手を振ってロッドを横に移動させ、ソファに座り込む。上を仰ぎ、嘆息交じりに私は言葉を続けた。
「あいつは、どうしたって一人で生きていくんだ。ならば、今の内に一人で生きる覚悟を決めさせておくのが、師としての優しさだろう。」
「そのために、一人でしか生きられないような性格にした、ってこと?そりゃいくらなんでも極端すぎやしない?」
「どうせ、今となっては全て無駄なことだ。強さの意味など問うようになってはな。」
何のために強くなったのか、と問われれば、「生きるためだ」としか答えられない。私が自らの人生を長引かせるためには、それを阻む者をすべて排除できるほどの強さがなければならなかった。

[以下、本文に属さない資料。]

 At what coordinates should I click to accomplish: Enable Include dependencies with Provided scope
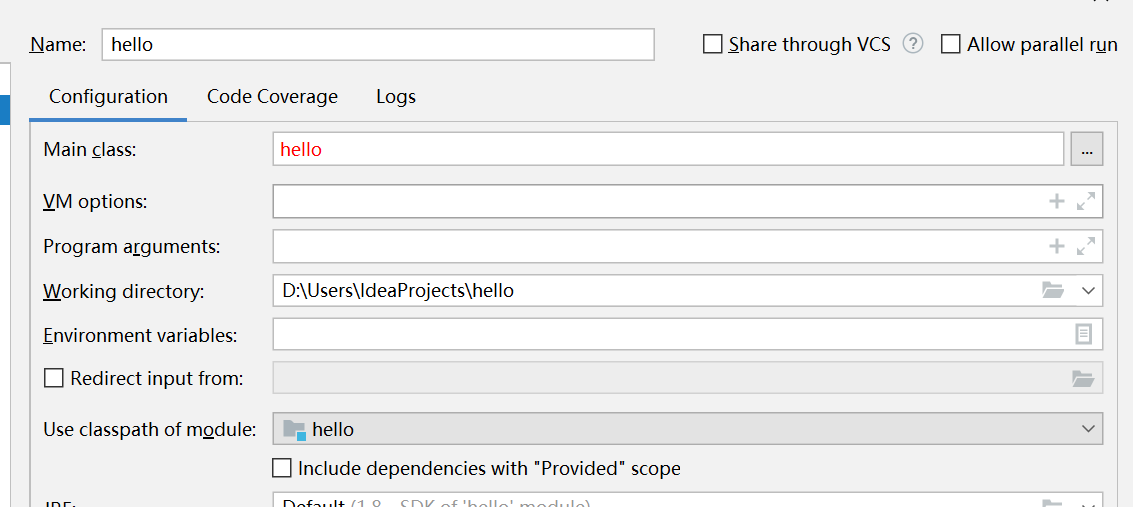tap(282, 468)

私は、私自身が生きるために強さを求めた。そこに意味などは存在しない。
だから、あいつの言う「守るための強さ」など、私は見たことがない。
たった一人しか。
だから、言えなかった。
私が生涯ただ一人見た「誰かのために戦う姿」とは、己の命と引き換えに他を生かそうとする姿だ。

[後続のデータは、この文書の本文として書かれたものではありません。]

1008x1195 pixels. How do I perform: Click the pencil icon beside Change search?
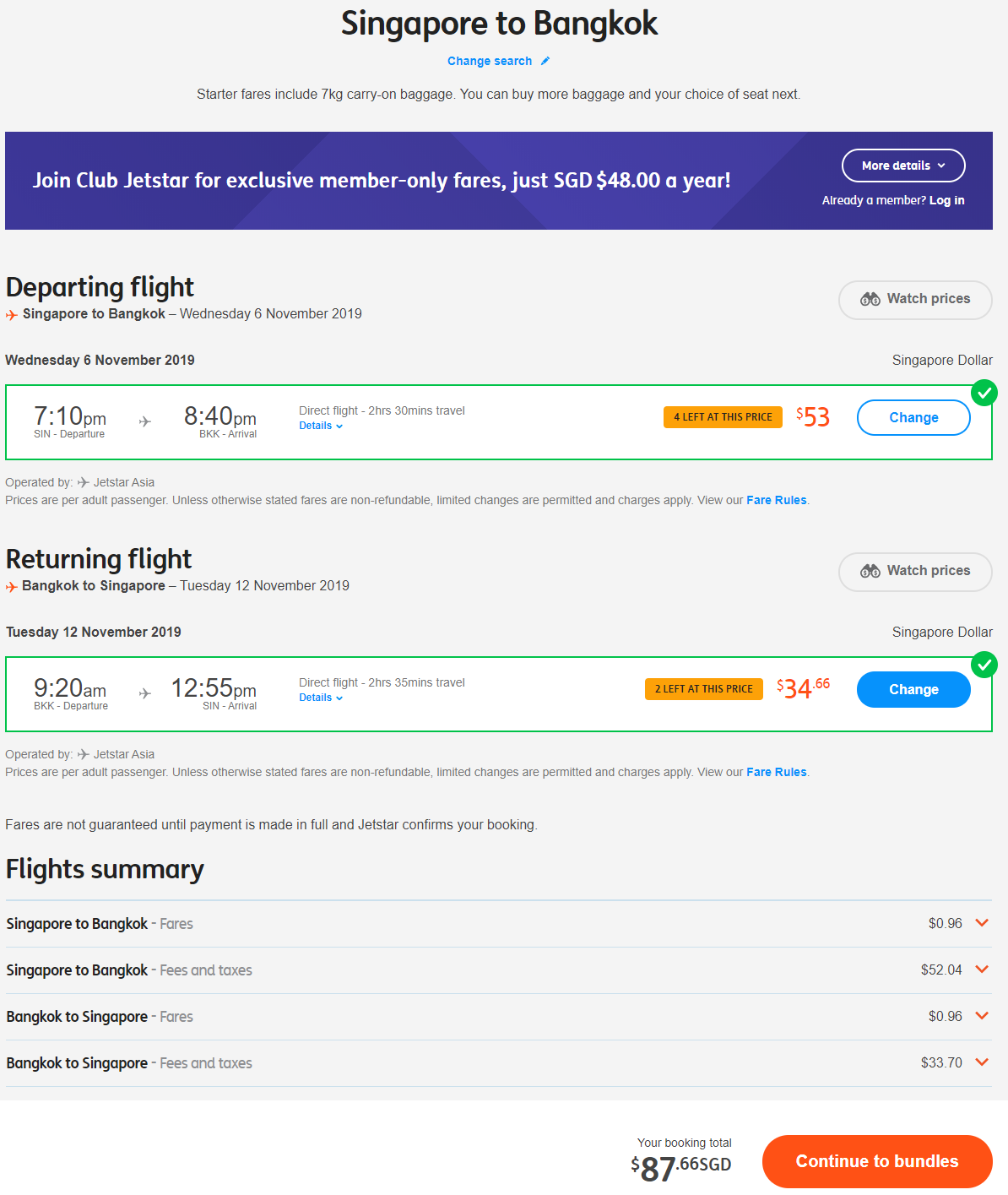click(545, 61)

だから、口先だけの「親友」すら命がけで守ろうとしたあいつの主張を、私は決して肯定するわけにはいかなかった。
肩越しに振り返って、あいつの出て行った扉を見やる。
「あいつも薄々わかっているはずだ。自分の性質がどれほど厄介か。だから私にもすがらなかった。長い付き合いの私ですら、あいつを最も想ってやることなどないと、あいつ自身わかっていたからだ。
あいつには一生、心を許せる友などできんよ。」
涙をぬぐおうともせずに歩いていくアラシヤマ。
その後ろ姿を影から眺め、三人はそっとため息をついた。
「要は、馬鹿なんだっちゃね、あいつ。ま、前段階でつまづいてるせいなんだろうけど。」
「シンタローの件には、ようやっと気づけたっちゅうのにのう。」
「仕方ねぇべ、あいつも、オラたちを含めたその周りも、全っ然縁が無かったし。あいつん中の人間関係の最大値は『心友』で止まってんだべ、きっと。」
口々に好き勝手なことを言いながらも、彼らの顔には微かに笑みが浮かんでいる。
知っているからだ。ネクラで、引きこもりで、友達いないあの同僚。その彼の歩む道が、決して永遠に孤独な道などではないということを。
友すらいなかったアラシヤマは知らないのだ。普通の人にとって「一番大事な人」に位置するのは、ほとんどの場合友達ではない。
普通は、家族だとか、それから。
「アラシヤマは、確かに友達はできんと思うベ。オラだってヤだし。」
「僕も。」
「しかしのう、友達じゃのぉても・・・・・・『受け入れてくれる人』なら、の。」
世の中には、友情よりも強いとされるものが存在する。
全てを許し、決して変わらず、いつまでも消えない。そして、何よりも強いとされるものが。
人は、それを「愛」と呼ぶ。
「普段『バーニング・ラブ』なんて言ってるくせに、本っ当に鈍チンだっちゃ。こげなことでは、成就にどんだけかかるやら・・・・。」
「まぁ、気長に待つベ。どうしても気づかんようなら、オラたちで無理やりにでもひっつかせてやってもええし。」
あと一つ角を曲がったら、アラシヤマも気づくだろう。その先でずっと彼が来るのを待っていた、一人の雄雄しき少女の存在に。そして気づいたとき、果たしてあいつはどんな顔をするだろうか。
仲間以上、友達未満の三人は、その様子を想像して少しだけ笑った。